A Little Rock man sentenced to serve a total of 29 years and 2 months in federal prison appeared before the judge who sentenced him Monday in an attempt to get his former attorney to turn over records he said are needed for a motion he is preparing in an effort to get his conviction overturned.
Devion Marquett Cumbie, 27, was sentenced by U.S. District Judge James M. Moody Jr. to 25 years in prison in January 2021, after Cumbie was convicted by a jury the previous June of extortion and production of child pornography. The following August, Moody sentenced Cumbie to an additional 100 months in prison, with 50 months to be served consecutively with his previous sentence, for a total of 350 months. According to the Bureau of Prisons, Cumbie is eligible for release Oct. 4, 2043.
On March 17, 2022, the 8th Circuit Court of Appeals upheld Cumbie's sentence for child pornography and extortion and on May 12, 2022, the 8th Circuit denied his petition for an en banc, or full court, hearing.
Last October, Cumbie filed a motion in district court asking Moody to order his former attorney, Robbie Golden of Little Rock, to turn over Cumbie's file, including the pre-sentence report compiled by the U.S Probation Office prior to his sentencing hearing and a recording and transcript of a telephone conversation he had with Sandi Hilliard, whom he identified as the mother of his baby.
In his motion, Cumbie said that the recording or transcript contains "highly exculpating evidence with, if it had been presented at trial, would have undermined confidence in a guilty verdict."
Cumbie said in the motion that he had asked Golden to release the file to him "on numerous occasions over several months," and Golden had agreed but had failed to follow through.
Golden represented Cumbie at his trial but was no longer on his case. Representing Cumbie for the hearing Monday was John Wesley Hall Jr. of Little Rock.
"What have you and Mr. Golden worked out so far with respect to Mr. Cumbie's file?" Moody asked Hall.
"What he's specifically asking for is the [pre-sentence report]," Hall said, "which he can't have. He has access to it through his counselor at the [Bureau of Prisons], and he can see it anytime the counselor will let him in."
The telephone call in question, Hall said, had been provided to a family member.
"There is no transcript, but he can prepare a transcript himself," he said. "It's not that long of a phone call."
"It sounds like Mr. Cumbie was having trouble getting the attention of the counselor so he could see his pre-sentence report," Moody said.
"Counselors don't have an open door," Hall said. "You have to make an appointment to get in to see them. ... The counselor can't let it out of his office. He can go in and read it, make notes or whatever."
Hall said a document that would possibly be of more value than the pre-sentence report would be the transcript of his sentencing hearing.

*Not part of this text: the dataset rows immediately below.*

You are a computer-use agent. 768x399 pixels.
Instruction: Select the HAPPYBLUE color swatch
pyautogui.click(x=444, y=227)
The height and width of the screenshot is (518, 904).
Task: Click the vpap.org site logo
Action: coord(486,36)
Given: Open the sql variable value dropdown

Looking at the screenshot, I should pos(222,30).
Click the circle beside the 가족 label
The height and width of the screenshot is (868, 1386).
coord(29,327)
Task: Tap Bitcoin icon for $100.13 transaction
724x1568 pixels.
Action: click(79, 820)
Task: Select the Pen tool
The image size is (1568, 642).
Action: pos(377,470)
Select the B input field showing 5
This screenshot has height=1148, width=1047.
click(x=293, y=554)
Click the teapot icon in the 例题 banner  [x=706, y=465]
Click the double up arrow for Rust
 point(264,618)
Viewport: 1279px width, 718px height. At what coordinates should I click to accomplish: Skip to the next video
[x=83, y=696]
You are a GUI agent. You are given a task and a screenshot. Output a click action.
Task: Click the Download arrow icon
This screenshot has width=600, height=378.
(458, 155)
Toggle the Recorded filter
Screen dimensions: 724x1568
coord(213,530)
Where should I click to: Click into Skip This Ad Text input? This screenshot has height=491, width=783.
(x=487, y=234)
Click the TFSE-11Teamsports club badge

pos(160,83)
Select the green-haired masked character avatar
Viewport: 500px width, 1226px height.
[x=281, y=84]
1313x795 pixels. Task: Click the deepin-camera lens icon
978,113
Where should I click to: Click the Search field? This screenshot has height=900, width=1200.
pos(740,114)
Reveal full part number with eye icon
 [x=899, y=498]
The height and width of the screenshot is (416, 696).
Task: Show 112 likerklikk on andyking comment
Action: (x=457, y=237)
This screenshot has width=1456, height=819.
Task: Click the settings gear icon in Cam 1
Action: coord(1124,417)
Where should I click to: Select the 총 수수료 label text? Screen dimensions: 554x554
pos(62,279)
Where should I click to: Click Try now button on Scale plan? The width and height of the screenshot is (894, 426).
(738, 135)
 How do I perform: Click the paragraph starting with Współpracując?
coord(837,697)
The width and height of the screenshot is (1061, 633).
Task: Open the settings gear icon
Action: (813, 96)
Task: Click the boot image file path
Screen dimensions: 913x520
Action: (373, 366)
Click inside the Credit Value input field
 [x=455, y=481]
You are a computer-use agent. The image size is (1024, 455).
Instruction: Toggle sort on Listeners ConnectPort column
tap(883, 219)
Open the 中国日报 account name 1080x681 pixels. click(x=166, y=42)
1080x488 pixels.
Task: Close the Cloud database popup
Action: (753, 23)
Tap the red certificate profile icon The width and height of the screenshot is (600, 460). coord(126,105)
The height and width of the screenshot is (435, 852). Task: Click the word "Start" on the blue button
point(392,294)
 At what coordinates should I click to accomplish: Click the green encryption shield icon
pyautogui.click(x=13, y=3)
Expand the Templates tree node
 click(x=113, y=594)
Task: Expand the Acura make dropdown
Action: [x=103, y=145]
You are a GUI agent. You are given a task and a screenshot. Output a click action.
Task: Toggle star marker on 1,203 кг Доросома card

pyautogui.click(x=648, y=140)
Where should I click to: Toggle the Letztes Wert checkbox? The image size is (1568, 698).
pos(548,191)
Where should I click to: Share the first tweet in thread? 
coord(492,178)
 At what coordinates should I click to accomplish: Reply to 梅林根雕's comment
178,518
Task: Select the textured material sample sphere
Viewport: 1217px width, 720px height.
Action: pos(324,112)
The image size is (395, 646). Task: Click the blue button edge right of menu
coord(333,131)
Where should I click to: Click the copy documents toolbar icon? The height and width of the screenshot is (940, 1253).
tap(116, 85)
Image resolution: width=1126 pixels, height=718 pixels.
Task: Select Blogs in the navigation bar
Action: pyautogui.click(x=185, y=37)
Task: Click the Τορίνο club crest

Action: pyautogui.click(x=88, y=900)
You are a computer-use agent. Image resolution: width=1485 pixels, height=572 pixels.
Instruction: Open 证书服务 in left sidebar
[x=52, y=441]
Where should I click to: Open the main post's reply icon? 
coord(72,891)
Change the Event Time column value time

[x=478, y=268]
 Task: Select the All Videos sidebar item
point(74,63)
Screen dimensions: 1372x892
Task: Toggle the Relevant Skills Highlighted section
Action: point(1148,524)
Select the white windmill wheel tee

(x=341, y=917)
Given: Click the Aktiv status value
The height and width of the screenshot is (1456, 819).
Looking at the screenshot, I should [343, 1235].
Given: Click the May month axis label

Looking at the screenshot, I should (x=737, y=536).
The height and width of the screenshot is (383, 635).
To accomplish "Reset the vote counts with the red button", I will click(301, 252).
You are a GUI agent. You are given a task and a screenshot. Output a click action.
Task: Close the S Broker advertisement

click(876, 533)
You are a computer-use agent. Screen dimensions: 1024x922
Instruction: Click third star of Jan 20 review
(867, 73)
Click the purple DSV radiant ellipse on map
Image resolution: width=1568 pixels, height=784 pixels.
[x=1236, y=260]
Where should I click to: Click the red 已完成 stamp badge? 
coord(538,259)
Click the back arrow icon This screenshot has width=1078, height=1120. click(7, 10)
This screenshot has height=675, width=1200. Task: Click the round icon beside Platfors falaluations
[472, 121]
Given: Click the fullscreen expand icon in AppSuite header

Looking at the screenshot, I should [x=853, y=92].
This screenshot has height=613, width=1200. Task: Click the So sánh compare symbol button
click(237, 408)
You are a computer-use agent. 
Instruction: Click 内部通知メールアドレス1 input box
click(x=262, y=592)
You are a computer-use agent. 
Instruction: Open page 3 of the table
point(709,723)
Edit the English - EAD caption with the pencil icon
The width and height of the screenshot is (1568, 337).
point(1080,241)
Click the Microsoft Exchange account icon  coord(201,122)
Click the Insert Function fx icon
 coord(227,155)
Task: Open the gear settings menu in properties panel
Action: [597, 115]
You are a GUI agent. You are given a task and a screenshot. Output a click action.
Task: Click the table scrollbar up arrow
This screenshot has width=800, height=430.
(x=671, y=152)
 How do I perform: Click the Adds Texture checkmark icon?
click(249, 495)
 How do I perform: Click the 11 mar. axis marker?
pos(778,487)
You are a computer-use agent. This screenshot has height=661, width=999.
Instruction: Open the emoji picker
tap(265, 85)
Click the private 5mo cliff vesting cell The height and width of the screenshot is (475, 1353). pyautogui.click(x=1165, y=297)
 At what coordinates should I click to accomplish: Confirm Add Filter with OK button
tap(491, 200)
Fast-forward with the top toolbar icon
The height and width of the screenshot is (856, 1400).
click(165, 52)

Moody questioned whether the decision to order the release of Cumbie's file should even be before him, noting that, "the Bureau of Prisons doesn't answer to me."
"He can't have [the pre-sentence report], so that is denied," Moody said. "It sounds like the request for the audio tape is moot at this point, since his family has it. ... So, what's left?"
Hall said the "prudent thing to do" would be to get the file from Golden, who was present at the hearing and told Moody he would be happy to turn the file over to Hall.
"Suits me as long as you don't send [Cumbie] something he's not supposed to have," Moody said to Hall.
"Don't worry about that," Hall said.
"I'm not," Moody replied.
Following the hearing, Hall said the problem Cumbie has described about getting through to his counselor is not unique to Cumbie.
"That's a common problem for anybody in federal prison," he said. "The counselors there, a lot of times, simply won't answer their phone."
Cumbie has been assigned to FCI Pollack Medium in Pollack, La.
Just prior to Cumbie's hearing, Moody sentenced Cumbie's wife, Sasi Cervantes, to 16 months in federal prison for perjury, regarding claims she had made that another man had sent her a series of text messages that exonerated Cumbie. Prior to the trial, Golden turned over a series of text messages that he had been provided by Cervantes that she claimed had come from another man, Eric Primeaux, who she said had confessed to using Cumbie's cell phone to engage in the activity that led to Cumbie's prosecution.
Cervantes pleaded guilty to the charge last August, admitting that she had tried to frame Primeaux for Cumbie's actions.
In addition to the 16 month prison sentence -- the maximum under U.S. sentencing guidelines -- Moody ordered Cervantes to serve two years on supervised release after she leaves prison.